==== EXCERPT PROVIDED ====

Links mentioned in podcast:

Seth Godin blog: The short game, the long game and the infinite game.

5 Comments

  1. Michele Starling on October 4, 2021 at 10:47 am

    Thank you for never ending giving…for us and the horse. God gave you a very special part and you’re using it. I like that concept of it being a never ending journey and not all about winning, but giving is winning..so it is. Lol
    I can breathe now.

  2. Leslie Roden on October 2, 2021 at 11:05 am

    Thank you SO MUCH for sharing your Podcast. So much of what I have learned from you bleeds over into “life” in general! My question is about horse personality types.
    I have Missouri Fox Trotters. Kash just turned 4, Gracie is 10, Sunshine is almost 6 months old. They are all very well mannered on the ground and very affectionate. They whinney to me when they see me across the field and/or call to me when I enter the bar. They enjoy being pet and handled. Kash likes to take my hat and will wiggle his nose on my face and back while I pick out his feet. He has also been known to rest his head on my back when I am picking out his front feet. He never nips. I’m pretty sure they “like me”.
    When I watch them in the field, Gracie and Sunshine express “emotions” mainly by darting across the field. I almost never see them buck or rear. Kash, on the other hand, is extremely expressive. When he is super emotional, he will kick his back feet up high in the sky, rear, twist around, and buck in various ways.
    Lately, when I have been riding, he has decided to start crow hopping and doing mini rears. I truly don’t think he is doing it because he is upset with what I am asking of him. I think he just feels great and is wanting to play.

==== ENTRIES SHOWN ====

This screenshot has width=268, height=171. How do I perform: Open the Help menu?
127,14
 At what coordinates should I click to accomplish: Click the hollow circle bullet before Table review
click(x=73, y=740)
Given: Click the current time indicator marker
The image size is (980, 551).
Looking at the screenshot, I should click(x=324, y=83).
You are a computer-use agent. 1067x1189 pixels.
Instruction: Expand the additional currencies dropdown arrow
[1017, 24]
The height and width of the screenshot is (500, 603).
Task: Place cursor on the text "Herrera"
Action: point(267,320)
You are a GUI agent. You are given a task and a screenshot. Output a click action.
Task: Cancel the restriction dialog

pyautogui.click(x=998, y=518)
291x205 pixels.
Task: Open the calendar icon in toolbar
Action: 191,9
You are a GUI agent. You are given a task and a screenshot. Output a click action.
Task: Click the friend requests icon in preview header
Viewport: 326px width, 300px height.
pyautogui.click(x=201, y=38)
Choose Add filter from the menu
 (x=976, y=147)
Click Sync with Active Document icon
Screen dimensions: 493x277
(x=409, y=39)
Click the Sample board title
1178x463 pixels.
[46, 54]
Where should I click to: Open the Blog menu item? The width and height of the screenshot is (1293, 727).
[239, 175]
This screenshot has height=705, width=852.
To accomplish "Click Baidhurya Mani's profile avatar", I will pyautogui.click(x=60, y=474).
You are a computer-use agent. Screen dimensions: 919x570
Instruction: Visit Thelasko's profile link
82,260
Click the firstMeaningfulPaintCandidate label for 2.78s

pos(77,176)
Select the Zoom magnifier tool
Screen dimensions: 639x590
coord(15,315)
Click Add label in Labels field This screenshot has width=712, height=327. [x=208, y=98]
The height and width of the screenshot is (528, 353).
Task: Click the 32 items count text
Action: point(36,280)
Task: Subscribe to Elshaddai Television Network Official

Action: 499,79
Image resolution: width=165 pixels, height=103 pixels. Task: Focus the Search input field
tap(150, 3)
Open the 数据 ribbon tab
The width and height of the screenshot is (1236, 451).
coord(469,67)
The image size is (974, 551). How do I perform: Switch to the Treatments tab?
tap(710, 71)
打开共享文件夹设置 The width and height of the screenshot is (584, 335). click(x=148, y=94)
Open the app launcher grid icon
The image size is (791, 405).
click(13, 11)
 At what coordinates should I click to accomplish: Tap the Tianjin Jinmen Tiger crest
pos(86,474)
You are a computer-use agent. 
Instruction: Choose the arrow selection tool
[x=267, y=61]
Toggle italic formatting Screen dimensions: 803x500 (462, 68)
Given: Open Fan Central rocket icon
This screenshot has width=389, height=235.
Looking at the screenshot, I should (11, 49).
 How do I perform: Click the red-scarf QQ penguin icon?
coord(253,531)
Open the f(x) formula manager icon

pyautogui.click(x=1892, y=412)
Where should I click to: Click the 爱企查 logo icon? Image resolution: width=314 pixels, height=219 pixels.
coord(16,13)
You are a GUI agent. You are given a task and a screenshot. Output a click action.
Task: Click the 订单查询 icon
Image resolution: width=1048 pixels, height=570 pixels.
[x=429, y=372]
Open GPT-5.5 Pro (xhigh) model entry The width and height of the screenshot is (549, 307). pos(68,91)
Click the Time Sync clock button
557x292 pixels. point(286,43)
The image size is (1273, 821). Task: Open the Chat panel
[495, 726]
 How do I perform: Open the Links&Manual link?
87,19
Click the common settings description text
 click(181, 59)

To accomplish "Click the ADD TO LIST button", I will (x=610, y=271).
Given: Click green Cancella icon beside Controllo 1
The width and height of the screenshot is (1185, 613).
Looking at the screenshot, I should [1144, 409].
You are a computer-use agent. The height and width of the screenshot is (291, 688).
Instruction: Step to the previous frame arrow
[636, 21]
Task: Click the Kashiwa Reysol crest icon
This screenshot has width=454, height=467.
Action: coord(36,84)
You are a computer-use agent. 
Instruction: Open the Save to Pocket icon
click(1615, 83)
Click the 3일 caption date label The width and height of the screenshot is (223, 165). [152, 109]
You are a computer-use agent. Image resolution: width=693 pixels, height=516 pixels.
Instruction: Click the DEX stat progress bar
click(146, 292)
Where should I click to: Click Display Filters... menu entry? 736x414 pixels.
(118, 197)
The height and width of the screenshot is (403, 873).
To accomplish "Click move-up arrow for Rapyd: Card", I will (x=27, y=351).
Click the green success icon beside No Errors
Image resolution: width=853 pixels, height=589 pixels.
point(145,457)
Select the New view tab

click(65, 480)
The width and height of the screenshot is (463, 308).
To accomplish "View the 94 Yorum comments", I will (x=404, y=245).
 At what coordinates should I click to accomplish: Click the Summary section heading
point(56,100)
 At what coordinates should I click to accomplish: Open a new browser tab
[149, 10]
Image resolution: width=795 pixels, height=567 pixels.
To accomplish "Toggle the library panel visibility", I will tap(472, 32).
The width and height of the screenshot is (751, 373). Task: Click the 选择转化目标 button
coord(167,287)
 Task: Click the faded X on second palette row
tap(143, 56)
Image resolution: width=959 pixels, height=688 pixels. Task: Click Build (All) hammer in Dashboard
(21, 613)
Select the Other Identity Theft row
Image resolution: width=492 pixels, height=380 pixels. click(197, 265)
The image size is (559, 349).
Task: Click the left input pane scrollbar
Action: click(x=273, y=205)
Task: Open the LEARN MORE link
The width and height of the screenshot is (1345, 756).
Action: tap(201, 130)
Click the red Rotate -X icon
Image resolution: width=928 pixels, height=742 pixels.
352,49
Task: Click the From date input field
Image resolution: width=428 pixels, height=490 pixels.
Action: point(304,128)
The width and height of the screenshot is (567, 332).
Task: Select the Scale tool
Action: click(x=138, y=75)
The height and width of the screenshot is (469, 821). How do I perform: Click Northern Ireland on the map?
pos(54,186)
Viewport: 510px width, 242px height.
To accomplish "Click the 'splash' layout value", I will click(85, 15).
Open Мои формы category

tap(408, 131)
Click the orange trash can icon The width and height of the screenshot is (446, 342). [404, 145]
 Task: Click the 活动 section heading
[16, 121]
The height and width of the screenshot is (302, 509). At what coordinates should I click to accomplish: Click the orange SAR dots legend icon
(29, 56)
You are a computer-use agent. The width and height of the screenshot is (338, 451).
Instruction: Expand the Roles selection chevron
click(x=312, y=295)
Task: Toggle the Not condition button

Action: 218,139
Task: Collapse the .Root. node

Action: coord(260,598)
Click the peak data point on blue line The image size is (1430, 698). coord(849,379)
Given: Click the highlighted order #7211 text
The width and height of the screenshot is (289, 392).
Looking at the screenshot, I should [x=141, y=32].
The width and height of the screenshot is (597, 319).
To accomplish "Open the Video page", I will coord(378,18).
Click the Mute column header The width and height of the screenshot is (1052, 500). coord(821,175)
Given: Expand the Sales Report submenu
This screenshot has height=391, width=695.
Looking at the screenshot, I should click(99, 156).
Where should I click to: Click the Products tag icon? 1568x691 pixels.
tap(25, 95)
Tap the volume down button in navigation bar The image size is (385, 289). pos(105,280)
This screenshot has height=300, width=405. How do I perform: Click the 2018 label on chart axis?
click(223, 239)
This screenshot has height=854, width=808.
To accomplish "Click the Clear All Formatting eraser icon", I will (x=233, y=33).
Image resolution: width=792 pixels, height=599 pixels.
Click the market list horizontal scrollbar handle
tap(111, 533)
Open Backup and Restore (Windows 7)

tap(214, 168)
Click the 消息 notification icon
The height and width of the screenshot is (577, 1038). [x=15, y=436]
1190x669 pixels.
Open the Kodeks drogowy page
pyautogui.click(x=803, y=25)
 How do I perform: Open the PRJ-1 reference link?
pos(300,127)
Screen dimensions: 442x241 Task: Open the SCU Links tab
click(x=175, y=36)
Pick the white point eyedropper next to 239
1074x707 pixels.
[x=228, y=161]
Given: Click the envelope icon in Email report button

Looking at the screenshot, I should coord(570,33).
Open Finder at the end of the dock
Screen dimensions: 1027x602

====

## EXERCISE SET
1. Retype a part of the podcast comments precisely, beginning at the words that contain "I have Missouri" and stopping after "in various ways.".
2. Rewrite the paragraph of the podcast comments that begins "When I watch them in the field" in a shorter form, keeping its main facts.

## SOLVED PROBLEMS
1.
I have Missouri Fox Trotters. Kash just turned 4, Gracie is 10, Sunshine is almost 6 months old. They are all very well mannered on the ground and very affectionate. They whinney to me when they see me across the field and/or call to me when I enter the bar. They enjoy being pet and handled. Kash likes to take my hat and will wiggle his nose on my face and back while I pick out his feet. He has also been known to rest his head on my back when I am picking out his front feet. He never nips. I’m pretty sure they “like me”.
    When I watch them in the field, Gracie and Sunshine express “emotions” mainly by darting across the field. I almost never see them buck or rear. Kash, on the other hand, is extremely expressive. When he is super emotional, he will kick his back feet up high in the sky, rear, twist around, and buck in various ways.

2. In the field, Gracie and Sunshine mostly show emotion by darting across it and almost never buck or rear. Kash is extremely expressive. When he is very emotional, he kicks his back feet high, rears, twists around and bucks in various ways.